## What the task asks
Return every entry exactly as it is written in the listing.

## Listed entries
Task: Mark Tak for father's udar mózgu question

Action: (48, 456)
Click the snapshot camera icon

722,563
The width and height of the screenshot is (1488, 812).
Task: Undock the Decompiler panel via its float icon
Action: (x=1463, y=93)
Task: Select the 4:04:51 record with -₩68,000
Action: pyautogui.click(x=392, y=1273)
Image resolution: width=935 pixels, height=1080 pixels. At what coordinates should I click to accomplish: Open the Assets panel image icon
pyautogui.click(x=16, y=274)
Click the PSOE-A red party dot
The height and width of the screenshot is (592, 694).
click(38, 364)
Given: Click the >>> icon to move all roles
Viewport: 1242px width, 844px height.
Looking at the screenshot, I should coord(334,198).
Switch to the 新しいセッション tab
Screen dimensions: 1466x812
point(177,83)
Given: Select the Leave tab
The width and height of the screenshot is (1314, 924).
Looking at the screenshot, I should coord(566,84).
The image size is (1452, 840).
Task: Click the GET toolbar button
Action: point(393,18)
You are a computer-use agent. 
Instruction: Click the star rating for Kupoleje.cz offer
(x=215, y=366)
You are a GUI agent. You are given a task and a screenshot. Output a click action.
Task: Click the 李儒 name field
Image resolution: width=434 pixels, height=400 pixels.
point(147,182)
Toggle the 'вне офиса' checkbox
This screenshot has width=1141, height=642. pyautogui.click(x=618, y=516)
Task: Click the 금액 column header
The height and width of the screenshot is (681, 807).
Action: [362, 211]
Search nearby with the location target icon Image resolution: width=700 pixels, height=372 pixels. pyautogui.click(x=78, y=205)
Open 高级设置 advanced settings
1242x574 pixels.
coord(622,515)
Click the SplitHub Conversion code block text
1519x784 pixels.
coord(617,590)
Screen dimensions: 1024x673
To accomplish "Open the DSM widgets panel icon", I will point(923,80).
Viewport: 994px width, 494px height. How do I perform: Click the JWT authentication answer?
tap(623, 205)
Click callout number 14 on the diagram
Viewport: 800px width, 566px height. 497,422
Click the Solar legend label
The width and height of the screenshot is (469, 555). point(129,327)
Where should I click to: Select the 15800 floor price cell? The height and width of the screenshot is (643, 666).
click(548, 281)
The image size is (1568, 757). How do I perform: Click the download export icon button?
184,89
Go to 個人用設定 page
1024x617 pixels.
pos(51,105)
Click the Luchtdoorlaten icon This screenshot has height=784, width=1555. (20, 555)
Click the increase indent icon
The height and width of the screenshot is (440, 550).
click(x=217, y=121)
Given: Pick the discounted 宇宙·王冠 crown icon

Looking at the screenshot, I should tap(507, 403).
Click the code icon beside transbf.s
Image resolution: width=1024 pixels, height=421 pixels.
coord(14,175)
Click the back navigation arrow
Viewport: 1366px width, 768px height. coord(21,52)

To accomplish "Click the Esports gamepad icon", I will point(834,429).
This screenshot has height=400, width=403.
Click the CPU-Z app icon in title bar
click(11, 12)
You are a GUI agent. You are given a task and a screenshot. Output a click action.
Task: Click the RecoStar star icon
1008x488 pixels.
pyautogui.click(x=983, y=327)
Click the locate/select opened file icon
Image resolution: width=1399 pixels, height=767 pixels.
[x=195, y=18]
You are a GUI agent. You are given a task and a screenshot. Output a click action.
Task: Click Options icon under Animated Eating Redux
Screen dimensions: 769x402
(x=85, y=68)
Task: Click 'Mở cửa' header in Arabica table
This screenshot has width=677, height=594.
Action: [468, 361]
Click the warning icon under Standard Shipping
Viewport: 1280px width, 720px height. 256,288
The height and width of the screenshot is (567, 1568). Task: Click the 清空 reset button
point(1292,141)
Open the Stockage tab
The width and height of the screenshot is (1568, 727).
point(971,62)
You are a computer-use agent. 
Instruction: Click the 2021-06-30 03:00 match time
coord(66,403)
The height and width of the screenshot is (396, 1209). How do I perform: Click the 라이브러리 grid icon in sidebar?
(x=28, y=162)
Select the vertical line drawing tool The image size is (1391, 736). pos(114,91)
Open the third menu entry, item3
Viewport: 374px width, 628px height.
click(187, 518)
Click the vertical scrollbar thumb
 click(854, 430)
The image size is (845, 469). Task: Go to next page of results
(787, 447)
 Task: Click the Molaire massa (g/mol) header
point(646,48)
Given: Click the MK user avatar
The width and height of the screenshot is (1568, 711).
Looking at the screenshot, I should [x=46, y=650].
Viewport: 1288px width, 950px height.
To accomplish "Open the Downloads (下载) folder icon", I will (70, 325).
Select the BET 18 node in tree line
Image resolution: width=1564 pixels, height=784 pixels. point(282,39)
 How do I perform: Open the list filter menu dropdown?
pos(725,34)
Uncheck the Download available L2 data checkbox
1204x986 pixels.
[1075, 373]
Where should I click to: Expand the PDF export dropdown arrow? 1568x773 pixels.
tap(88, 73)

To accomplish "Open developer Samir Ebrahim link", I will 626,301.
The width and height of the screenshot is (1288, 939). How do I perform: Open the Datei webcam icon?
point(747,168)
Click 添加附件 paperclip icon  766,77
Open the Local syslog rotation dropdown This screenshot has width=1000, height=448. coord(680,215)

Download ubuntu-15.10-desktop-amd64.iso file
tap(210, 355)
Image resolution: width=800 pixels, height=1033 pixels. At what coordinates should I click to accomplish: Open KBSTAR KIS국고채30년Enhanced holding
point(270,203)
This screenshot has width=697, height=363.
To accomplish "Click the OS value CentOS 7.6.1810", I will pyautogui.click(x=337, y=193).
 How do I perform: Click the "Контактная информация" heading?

## Reply to the exercise
Task: Mark Tak for father's udar mózgu question

Action: (48, 456)
Click the snapshot camera icon

722,563
The width and height of the screenshot is (1488, 812).
Task: Undock the Decompiler panel via its float icon
Action: (x=1463, y=93)
Task: Select the 4:04:51 record with -₩68,000
Action: pyautogui.click(x=392, y=1273)
Image resolution: width=935 pixels, height=1080 pixels. At what coordinates should I click to accomplish: Open the Assets panel image icon
pyautogui.click(x=16, y=274)
Click the PSOE-A red party dot
The height and width of the screenshot is (592, 694).
click(38, 364)
Given: Click the >>> icon to move all roles
Viewport: 1242px width, 844px height.
Looking at the screenshot, I should coord(334,198).
Switch to the 新しいセッション tab
Screen dimensions: 1466x812
point(177,83)
Given: Select the Leave tab
The width and height of the screenshot is (1314, 924).
Looking at the screenshot, I should coord(566,84).
The image size is (1452, 840).
Task: Click the GET toolbar button
Action: point(393,18)
You are a computer-use agent. 
Instruction: Click the star rating for Kupoleje.cz offer
(x=215, y=366)
You are a GUI agent. You are given a task and a screenshot. Output a click action.
Task: Click the 李儒 name field
Image resolution: width=434 pixels, height=400 pixels.
point(147,182)
Toggle the 'вне офиса' checkbox
This screenshot has width=1141, height=642. pyautogui.click(x=618, y=516)
Task: Click the 금액 column header
The height and width of the screenshot is (681, 807).
Action: [362, 211]
Search nearby with the location target icon Image resolution: width=700 pixels, height=372 pixels. pyautogui.click(x=78, y=205)
Open 高级设置 advanced settings
1242x574 pixels.
coord(622,515)
Click the SplitHub Conversion code block text
1519x784 pixels.
coord(617,590)
Screen dimensions: 1024x673
To accomplish "Open the DSM widgets panel icon", I will point(923,80).
Viewport: 994px width, 494px height. How do I perform: Click the JWT authentication answer?
tap(623, 205)
Click callout number 14 on the diagram
Viewport: 800px width, 566px height. 497,422
Click the Solar legend label
The width and height of the screenshot is (469, 555). point(129,327)
Where should I click to: Select the 15800 floor price cell? The height and width of the screenshot is (643, 666).
click(548, 281)
The image size is (1568, 757). How do I perform: Click the download export icon button?
184,89
Go to 個人用設定 page
1024x617 pixels.
pos(51,105)
Click the Luchtdoorlaten icon This screenshot has height=784, width=1555. (20, 555)
Click the increase indent icon
The height and width of the screenshot is (440, 550).
click(x=217, y=121)
Given: Pick the discounted 宇宙·王冠 crown icon

Looking at the screenshot, I should tap(507, 403).
Click the code icon beside transbf.s
Image resolution: width=1024 pixels, height=421 pixels.
coord(14,175)
Click the back navigation arrow
Viewport: 1366px width, 768px height. coord(21,52)

To accomplish "Click the Esports gamepad icon", I will point(834,429).
This screenshot has height=400, width=403.
Click the CPU-Z app icon in title bar
click(11, 12)
You are a GUI agent. You are given a task and a screenshot. Output a click action.
Task: Click the RecoStar star icon
1008x488 pixels.
pyautogui.click(x=983, y=327)
Click the locate/select opened file icon
Image resolution: width=1399 pixels, height=767 pixels.
[x=195, y=18]
You are a GUI agent. You are given a task and a screenshot. Output a click action.
Task: Click Options icon under Animated Eating Redux
Screen dimensions: 769x402
(x=85, y=68)
Task: Click 'Mở cửa' header in Arabica table
This screenshot has width=677, height=594.
Action: [468, 361]
Click the warning icon under Standard Shipping
Viewport: 1280px width, 720px height. 256,288
The height and width of the screenshot is (567, 1568). Task: Click the 清空 reset button
point(1292,141)
Open the Stockage tab
The width and height of the screenshot is (1568, 727).
point(971,62)
You are a computer-use agent. 
Instruction: Click the 2021-06-30 03:00 match time
coord(66,403)
The height and width of the screenshot is (396, 1209). How do I perform: Click the 라이브러리 grid icon in sidebar?
(x=28, y=162)
Select the vertical line drawing tool The image size is (1391, 736). pos(114,91)
Open the third menu entry, item3
Viewport: 374px width, 628px height.
click(187, 518)
Click the vertical scrollbar thumb
 click(854, 430)
The image size is (845, 469). Task: Go to next page of results
(787, 447)
 Task: Click the Molaire massa (g/mol) header
point(646,48)
Given: Click the MK user avatar
The width and height of the screenshot is (1568, 711).
Looking at the screenshot, I should [x=46, y=650].
Viewport: 1288px width, 950px height.
To accomplish "Open the Downloads (下载) folder icon", I will (70, 325).
Select the BET 18 node in tree line
Image resolution: width=1564 pixels, height=784 pixels. point(282,39)
 How do I perform: Open the list filter menu dropdown?
pos(725,34)
Uncheck the Download available L2 data checkbox
1204x986 pixels.
[1075, 373]
Where should I click to: Expand the PDF export dropdown arrow? 1568x773 pixels.
tap(88, 73)

To accomplish "Open developer Samir Ebrahim link", I will 626,301.
The width and height of the screenshot is (1288, 939). How do I perform: Open the Datei webcam icon?
point(747,168)
Click 添加附件 paperclip icon  766,77
Open the Local syslog rotation dropdown This screenshot has width=1000, height=448. coord(680,215)

Download ubuntu-15.10-desktop-amd64.iso file
tap(210, 355)
Image resolution: width=800 pixels, height=1033 pixels. At what coordinates should I click to accomplish: Open KBSTAR KIS국고채30년Enhanced holding
point(270,203)
This screenshot has width=697, height=363.
To accomplish "Click the OS value CentOS 7.6.1810", I will pyautogui.click(x=337, y=193).
 How do I perform: Click the "Контактная информация" heading?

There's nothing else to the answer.